Landon leaned close to see. “Yes.”

“This is the lost wax ring.” The lost wax ring? What the hell did that mean? Was the ring lost, or somehow made of wax? It looked like gold to him.

“I don’t understand, Mamaw.”

“It’s a way to make jewelry. You carve what you want to make out of wax and press it into clay, then bake it to melt out the wax and make a mold. See, you have to leave a little nubbin that sticks out of the clay so it all drains out. And you have to leave little nubbins inside to hold it together while you’re carving the thing.”

“Lost wax,” said Landon, bemused. He didn’t understand what this had to do with anything, but Mamaw seemed calmer talking about it. She seemed more like herself. He wanted to keep that going. “Then what?”

“Yes. Then you melt the gold and push it into the clay mold. With centrifuge.” Her words became a whisper. “Little gold nubbins are left on the ring. From the mold. You have to cut those off.” She caressed the slight bump on the ring with one finger.

“Your mother made this ring,” she said with a finality that startled him. “In college.” Landon’s mother. Mamaw didn’t usually like to speak of her. She lived in Florida now, had gone south for a vacation when he was a kid and never come home again.

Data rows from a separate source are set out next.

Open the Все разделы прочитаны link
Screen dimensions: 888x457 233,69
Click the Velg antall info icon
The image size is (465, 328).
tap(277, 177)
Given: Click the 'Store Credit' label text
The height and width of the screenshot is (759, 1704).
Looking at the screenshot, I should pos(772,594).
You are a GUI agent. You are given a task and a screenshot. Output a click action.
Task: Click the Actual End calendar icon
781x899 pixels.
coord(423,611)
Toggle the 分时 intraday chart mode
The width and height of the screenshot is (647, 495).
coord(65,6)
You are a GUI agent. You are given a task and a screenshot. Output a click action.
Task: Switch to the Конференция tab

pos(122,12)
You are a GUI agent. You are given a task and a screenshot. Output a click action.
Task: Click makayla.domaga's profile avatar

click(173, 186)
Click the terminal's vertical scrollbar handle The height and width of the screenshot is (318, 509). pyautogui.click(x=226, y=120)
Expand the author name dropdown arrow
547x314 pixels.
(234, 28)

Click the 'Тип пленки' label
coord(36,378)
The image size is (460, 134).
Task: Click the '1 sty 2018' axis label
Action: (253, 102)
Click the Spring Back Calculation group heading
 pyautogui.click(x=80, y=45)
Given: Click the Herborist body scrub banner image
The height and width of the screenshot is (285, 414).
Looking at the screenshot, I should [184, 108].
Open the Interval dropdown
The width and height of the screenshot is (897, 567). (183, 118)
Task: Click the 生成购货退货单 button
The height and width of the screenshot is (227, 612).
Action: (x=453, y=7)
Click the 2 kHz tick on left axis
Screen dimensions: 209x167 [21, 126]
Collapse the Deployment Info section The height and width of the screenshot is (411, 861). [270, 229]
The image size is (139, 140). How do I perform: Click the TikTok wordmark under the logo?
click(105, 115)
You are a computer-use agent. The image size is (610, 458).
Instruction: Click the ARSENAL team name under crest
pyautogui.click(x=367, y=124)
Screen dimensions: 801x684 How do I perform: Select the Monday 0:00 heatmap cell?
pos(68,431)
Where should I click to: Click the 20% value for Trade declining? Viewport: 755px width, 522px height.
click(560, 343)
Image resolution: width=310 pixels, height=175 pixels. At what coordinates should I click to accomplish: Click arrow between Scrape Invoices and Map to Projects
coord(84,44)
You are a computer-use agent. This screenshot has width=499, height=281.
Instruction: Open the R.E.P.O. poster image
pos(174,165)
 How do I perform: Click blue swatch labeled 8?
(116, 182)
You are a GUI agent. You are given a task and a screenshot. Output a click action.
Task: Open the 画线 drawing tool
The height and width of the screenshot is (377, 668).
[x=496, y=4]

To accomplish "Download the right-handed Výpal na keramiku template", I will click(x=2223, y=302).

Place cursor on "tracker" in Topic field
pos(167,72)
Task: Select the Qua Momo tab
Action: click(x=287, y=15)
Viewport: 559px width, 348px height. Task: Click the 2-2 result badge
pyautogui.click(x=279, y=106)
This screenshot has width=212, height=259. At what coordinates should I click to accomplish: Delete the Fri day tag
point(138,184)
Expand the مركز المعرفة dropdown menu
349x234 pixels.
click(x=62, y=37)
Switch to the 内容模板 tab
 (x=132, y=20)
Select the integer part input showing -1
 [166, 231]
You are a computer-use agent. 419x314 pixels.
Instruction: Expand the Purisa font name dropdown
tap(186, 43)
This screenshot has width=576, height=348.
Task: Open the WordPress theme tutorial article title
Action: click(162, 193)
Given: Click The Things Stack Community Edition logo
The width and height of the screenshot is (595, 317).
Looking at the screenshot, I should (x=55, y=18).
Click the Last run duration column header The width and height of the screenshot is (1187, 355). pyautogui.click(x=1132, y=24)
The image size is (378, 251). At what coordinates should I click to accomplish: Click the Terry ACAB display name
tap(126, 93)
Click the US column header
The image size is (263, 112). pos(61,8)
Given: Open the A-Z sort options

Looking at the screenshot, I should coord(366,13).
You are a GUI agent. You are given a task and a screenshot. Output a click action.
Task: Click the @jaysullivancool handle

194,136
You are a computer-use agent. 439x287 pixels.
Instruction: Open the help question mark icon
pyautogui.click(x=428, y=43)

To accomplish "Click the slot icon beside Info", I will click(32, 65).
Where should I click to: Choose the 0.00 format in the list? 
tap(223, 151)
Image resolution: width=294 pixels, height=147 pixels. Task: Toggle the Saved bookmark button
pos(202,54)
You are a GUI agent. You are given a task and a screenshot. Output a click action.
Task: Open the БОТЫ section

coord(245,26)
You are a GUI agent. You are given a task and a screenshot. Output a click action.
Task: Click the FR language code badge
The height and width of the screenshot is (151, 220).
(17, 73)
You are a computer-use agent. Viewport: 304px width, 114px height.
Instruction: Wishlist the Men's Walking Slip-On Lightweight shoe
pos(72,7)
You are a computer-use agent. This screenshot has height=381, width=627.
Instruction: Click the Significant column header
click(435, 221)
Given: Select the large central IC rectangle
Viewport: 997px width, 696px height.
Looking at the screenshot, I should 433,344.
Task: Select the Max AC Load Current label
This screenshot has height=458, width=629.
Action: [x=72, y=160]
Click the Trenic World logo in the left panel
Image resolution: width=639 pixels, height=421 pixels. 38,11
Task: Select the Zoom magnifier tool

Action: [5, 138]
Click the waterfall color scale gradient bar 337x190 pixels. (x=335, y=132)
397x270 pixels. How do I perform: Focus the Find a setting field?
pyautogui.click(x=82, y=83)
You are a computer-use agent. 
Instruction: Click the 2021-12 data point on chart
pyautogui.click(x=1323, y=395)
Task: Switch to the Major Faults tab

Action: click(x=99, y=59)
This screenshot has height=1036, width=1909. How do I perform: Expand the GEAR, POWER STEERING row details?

“Come with me,” said Mamaw, swinging her legs around to get off the bed.

“You sure that’s a good idea?” Landon put one hand on her arm. “You just fainted!”

She took his hand in hers and patted it with a wan smile, then stood up and walked out of the room. He looked down at his hand. She’d tucked the ring into it. He ran out after her. She was already out the back door, headed to the garden shed. She pulled open the door with a jerk and marched into the gloom. Landon barely made it to the shed before she marched back out, almost colliding with him.

She held a rusted mint tin. “Here.”

“What’s this?” He took the tin from her, still holding the ring in one hand.

“It’s the nubbins,” she said. He opened the rusted lid and looked inside. There were three tiny, misshapen cylinders of gold and a desiccated dead beetle. She closed the lid again and closed his hands around the ring and the mint tin.

“Keep these safe,” she said. “They are more important than you know.”